I LOVE Vanilla Lace. Probably because I love anything vanilla-like. There's also a Beauty Rush scent called Slice of Heaven but I think Vanilla Lace smells delicious. I used to be obsessed with Love Spell but it's revolting to me now. :/ Any other favorites?


----------



## thelimabean (Sep 27, 2009)

I'm still in love with Love Spell, and I also like Vanilla Lace.


----------



## Dominikanmorena (Sep 27, 2009)

Amber Romance is my fav!


----------



## MamaMAC (Sep 27, 2009)

i personally like love spell


----------



## supermodella (Sep 27, 2009)

Ooh, Amber Romance is my second favorite.

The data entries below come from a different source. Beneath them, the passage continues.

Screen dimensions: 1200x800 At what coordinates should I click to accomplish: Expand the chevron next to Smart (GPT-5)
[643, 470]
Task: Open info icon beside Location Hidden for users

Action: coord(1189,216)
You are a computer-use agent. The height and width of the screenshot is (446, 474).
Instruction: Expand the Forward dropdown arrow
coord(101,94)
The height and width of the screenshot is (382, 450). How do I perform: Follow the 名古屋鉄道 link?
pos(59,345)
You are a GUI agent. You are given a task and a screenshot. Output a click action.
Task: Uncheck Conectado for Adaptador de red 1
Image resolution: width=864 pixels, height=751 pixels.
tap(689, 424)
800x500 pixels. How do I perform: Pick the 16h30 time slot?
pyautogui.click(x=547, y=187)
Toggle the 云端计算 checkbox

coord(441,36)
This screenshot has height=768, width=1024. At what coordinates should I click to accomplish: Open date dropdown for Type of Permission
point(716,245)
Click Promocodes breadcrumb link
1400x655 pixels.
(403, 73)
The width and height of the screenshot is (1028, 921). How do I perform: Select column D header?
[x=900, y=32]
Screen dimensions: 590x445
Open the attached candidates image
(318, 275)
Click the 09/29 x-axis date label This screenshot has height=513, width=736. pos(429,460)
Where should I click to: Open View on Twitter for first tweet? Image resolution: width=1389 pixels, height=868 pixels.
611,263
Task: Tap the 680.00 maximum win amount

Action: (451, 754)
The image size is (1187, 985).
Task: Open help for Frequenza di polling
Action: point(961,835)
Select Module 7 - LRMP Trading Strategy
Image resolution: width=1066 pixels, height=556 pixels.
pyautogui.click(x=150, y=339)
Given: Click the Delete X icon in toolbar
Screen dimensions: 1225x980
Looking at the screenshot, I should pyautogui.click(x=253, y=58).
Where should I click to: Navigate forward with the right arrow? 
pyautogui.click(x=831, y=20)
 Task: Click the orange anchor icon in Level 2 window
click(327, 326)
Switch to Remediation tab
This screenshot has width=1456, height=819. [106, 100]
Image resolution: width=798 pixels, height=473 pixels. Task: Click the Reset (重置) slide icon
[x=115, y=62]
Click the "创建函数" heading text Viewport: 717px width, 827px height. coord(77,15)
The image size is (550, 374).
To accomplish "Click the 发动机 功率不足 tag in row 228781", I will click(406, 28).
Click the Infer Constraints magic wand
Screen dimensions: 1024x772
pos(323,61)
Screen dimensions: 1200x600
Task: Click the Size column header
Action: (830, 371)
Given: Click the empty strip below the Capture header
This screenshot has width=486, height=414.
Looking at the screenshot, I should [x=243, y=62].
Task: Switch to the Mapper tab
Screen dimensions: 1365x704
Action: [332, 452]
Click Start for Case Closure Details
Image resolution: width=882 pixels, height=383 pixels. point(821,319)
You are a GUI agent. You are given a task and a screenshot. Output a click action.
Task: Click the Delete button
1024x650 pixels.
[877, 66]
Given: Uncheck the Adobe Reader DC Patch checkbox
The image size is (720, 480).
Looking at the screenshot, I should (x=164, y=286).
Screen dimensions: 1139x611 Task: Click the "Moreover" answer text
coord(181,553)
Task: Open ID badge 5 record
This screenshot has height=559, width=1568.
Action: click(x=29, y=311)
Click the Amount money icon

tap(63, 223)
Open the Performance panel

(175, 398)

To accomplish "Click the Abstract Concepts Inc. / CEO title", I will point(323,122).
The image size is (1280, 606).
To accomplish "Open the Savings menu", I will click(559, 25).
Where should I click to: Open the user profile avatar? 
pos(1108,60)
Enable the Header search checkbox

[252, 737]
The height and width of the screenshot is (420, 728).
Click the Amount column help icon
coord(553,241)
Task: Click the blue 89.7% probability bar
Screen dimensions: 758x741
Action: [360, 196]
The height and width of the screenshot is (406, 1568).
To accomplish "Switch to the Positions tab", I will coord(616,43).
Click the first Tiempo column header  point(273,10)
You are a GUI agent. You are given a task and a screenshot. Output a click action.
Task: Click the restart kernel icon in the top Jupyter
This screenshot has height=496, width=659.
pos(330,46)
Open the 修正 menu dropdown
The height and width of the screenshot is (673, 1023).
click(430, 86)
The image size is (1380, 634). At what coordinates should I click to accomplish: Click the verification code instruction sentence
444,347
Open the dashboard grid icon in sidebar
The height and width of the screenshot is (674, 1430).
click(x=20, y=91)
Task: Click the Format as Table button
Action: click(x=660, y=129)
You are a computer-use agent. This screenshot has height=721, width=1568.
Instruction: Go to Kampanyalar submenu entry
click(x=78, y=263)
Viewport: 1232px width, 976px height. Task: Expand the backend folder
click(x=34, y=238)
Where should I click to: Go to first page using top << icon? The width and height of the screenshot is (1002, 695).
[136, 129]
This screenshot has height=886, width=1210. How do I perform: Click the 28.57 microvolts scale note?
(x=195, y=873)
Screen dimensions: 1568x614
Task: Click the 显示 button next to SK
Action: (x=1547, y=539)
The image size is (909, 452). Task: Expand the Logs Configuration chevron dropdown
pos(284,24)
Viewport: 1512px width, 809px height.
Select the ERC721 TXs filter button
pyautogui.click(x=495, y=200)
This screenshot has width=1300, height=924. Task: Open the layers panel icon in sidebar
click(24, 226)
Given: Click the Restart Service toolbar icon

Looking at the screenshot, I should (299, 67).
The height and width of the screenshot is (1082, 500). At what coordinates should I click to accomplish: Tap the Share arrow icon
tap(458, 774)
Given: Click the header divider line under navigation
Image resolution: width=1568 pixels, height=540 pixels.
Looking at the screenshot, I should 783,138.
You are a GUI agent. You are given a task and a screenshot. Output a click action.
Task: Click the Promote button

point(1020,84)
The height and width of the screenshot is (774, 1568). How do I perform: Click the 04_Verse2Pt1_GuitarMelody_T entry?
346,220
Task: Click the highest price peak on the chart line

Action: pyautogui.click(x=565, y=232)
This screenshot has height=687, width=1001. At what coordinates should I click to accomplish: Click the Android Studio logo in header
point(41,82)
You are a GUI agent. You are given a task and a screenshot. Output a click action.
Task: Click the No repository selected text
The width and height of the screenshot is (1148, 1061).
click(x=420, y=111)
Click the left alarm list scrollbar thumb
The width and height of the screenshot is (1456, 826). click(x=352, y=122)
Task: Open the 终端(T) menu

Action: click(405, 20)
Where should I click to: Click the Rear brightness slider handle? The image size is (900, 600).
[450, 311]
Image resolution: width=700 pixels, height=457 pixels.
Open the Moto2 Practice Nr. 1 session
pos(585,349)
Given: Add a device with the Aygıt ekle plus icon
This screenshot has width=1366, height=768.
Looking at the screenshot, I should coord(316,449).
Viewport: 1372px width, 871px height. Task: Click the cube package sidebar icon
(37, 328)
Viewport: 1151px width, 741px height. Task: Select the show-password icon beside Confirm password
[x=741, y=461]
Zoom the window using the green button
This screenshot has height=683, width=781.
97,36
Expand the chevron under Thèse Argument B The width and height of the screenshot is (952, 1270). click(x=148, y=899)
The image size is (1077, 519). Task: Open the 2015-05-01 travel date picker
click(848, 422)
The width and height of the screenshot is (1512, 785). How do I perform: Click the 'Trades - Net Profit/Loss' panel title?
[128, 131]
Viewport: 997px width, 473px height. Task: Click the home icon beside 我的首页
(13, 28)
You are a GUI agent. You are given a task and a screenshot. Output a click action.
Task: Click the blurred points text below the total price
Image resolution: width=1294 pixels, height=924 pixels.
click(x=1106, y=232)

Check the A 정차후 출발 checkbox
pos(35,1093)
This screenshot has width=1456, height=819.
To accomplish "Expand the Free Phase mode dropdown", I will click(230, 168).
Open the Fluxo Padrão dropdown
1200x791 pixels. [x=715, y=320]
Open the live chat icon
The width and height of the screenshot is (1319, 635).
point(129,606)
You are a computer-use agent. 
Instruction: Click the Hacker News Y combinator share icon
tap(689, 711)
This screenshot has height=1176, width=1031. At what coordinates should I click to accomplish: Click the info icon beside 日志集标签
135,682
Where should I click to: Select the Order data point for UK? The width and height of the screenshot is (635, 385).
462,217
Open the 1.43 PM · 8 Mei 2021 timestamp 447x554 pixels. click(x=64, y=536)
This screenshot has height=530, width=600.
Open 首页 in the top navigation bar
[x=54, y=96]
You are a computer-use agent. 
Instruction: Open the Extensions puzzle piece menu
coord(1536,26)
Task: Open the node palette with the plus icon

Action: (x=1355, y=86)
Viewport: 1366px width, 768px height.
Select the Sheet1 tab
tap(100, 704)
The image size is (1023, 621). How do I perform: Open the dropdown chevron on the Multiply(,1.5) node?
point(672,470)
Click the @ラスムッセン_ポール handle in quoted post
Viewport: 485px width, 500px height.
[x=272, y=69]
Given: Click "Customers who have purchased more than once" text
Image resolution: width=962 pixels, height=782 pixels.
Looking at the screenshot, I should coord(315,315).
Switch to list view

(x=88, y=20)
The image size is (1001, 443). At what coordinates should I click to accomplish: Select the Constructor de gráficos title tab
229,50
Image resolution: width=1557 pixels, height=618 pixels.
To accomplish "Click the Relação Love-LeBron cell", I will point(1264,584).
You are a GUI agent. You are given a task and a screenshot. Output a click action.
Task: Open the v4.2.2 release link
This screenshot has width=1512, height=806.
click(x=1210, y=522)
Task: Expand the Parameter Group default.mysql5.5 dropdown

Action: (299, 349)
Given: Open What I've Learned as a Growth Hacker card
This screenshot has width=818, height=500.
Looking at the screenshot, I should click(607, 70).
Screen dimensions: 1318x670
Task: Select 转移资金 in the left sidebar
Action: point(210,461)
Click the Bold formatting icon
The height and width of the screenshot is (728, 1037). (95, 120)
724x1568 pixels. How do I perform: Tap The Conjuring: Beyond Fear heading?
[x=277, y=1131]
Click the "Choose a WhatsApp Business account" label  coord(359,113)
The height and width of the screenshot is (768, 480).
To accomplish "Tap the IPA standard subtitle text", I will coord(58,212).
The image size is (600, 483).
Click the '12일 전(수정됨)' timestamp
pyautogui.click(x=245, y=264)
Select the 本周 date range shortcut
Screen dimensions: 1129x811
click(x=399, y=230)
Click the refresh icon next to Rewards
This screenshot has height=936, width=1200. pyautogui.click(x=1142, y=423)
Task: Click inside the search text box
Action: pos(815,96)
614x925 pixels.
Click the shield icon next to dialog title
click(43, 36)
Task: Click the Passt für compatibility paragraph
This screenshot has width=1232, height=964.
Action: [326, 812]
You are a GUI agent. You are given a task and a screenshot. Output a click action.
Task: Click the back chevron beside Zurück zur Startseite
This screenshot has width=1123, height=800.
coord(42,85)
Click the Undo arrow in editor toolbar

I'm thinking of getting something more floral/fruity though, but I get worried I'll hate it after a while. :/


----------



## MizzVivaGlam (Sep 27, 2009)

my faves:
vanilla lace is a yummy vanilla scent(obviously lol)
sweet daydream is really pretty and tropical
love spell is fruity and girly


----------



## gigglegirl (Sep 27, 2009)

i get a lot of compliments with Berry Kiss.


----------



## S.S.BlackOrchid (Sep 29, 2009)

Amber Romance.​


----------



## BEA2LS (Sep 30, 2009)

Secret crush is my all time fave.  i can only order it online as they do not sell it in my stores 
	

	
	
		
		

		
		
	


	



i like berry kiss a lot and secret charm too. i am a long time fan of endless love (totally clean, pure smelling) and romantic wish is a pretty scent, too.


----------



## longhornsgirl (Oct 1, 2009)

Omg, endless love is AMAZING! everoyne should try it


----------



## ShockBunnie (Oct 2, 2009)

i second romantic wish


----------



## trulynicole (Oct 6, 2009)

pure seduction anyone?  i LOVE IT 
i want to try vanilla lace though


----------



## bella_and_divin (Oct 6, 2009)

I have 3 favorites

1 Romantic Wish
2 Secret Seduction
3 Endless Love

I have a love/hate relationship with Love Spell somedays its amazing somedays not so much lol


----------



## BEA2LS (Oct 6, 2009)

Quote:

   Originally Posted by *trulynicole* 

 
_pure seduction anyone? i LOVE IT 
i want to try vanilla lace though_

 
i do like pure seduction.. it reminds me of partying in my college years lol because i always wore it than. but besides that it is very pretty and fruity.. i perfer it to love spell though it is similiar.


----------